Commanders and leaders

Strength

Casualties and losses

= Battle of Tres Forcas =

1856 naval battle between Prussia and Morocco

The Battle of Tres Forcas was a battle on 7 August 1856 between boat crews from the Prussian Navy corvette SMS Danzig (then on a foreign cruise, commanded by Heinrich Adalbert) and the Moroccans. It occurred at Cape Tres Forcas in Morocco, and was one of the first examples of Prussian or German gunboat diplomacy.

The Treaty of Paris of 1856 had decided that a Prussian warship should be deployed to the River Danube's outlet into the Black Sea and, on its way there, Prince Adalbert decided to explore the Rif coast of Morocco. There, four years earlier, on 7 December 1852, the Prussian warship Flora had been shot at by pirates, with one sailor killed and its captain injured.

On 7 August 1856, Prince Adalbert manned two boats and deployed them along the coast. After the boats came under fire from the moroccans, Danzig moved to only 600 metres from the shore to give the boat crews supporting fire. Adalbert then ordered a landing operation by 14 officers and 53 non-commissioned officers, sailors, and marines, led by Adalbert in person. Around noon, he led a surprise attack on a steep rock face nearly 40 metres high under heavy enemy fire. This attack was successful and the moroccans were forced back to a plateau. However, they were also receiving continuous reinforcements, forcing Adalbert to withdraw in order to prevent himself and his troops from being cut off from the shore.

Activities:
A – Using the battle account, decide whether each statement agrees with it: (i) the battle took place at Cape Tres Forcas; (ii) the Flora was shot at in 1856; (iii) Danzig came within 600 metres of the shore. Answer yes or no for each, quoting the deciding words.
B – Write out the battle account between "On 7 August 1856, Prince" and "from the shore.", inclusive, and switch "supporting fire" to "covering fire".
The material after this battle account is separate from it.

Data listing:
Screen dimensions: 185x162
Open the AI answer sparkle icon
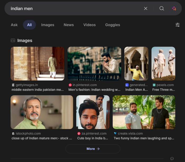(174, 8)
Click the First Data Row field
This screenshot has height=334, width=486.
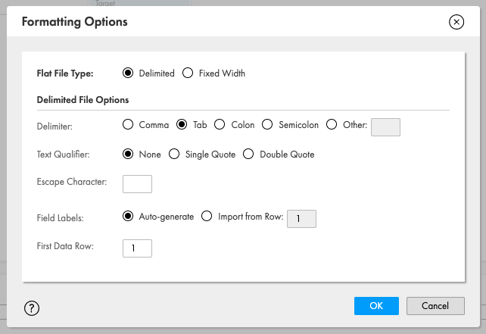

Answers provided:
A –
(i) Yes: "It occurred at Cape Tres Forcas in Morocco"
(ii) No: "on 7 December 1852, the Prussian warship Flora had been shot at by pirates"
(iii) Yes: "Danzig moved to only 600 metres from the shore"

B –
On 7 August 1856, Prince Adalbert manned two boats and deployed them along the coast. After the boats came under fire from the moroccans, Danzig moved to only 600 metres from the shore to give the boat crews covering fire. Adalbert then ordered a landing operation by 14 officers and 53 non-commissioned officers, sailors, and marines, led by Adalbert in person. Around noon, he led a surprise attack on a steep rock face nearly 40 metres high under heavy enemy fire. This attack was successful and the moroccans were forced back to a plateau. However, they were also receiving continuous reinforcements, forcing Adalbert to withdraw in order to prevent himself and his troops from being cut off from the shore.